╭──

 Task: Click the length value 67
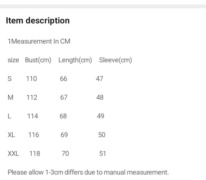64,98
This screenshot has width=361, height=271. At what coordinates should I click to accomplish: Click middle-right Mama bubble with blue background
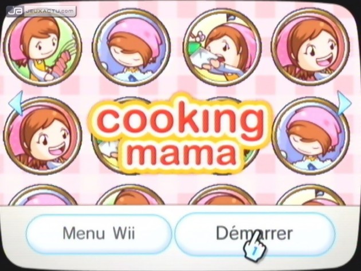[311, 136]
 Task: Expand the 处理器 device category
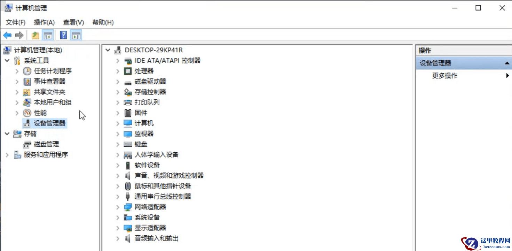[118, 71]
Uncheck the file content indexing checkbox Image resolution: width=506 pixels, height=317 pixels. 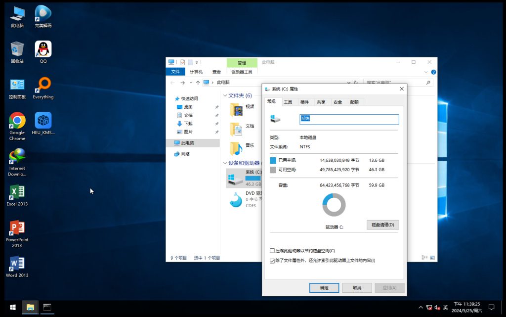click(x=272, y=261)
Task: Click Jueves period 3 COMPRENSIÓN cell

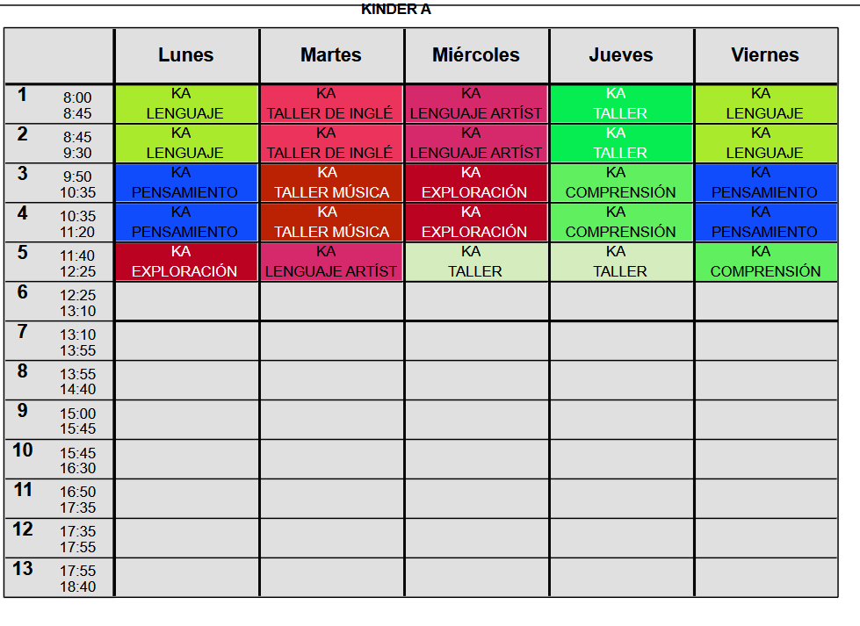Action: point(621,183)
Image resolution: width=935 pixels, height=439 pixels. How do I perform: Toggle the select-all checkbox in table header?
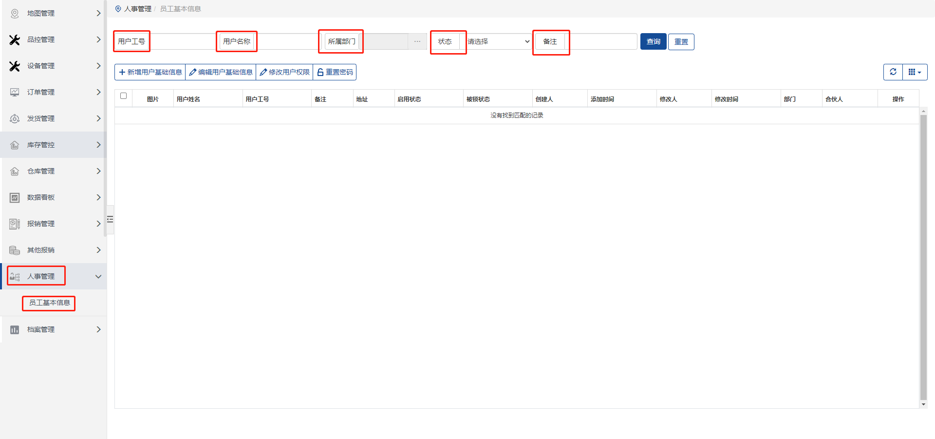[x=123, y=96]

╰──

Copy the entries word for word, starting at the line that contains "Image resolution: width=935" and continuing through the last entry. Omit the pictures from your copy.

Task output |
Image resolution: width=935 pixels, height=439 pixels. How do I perform: Toggle the select-all checkbox in table header?
[x=123, y=96]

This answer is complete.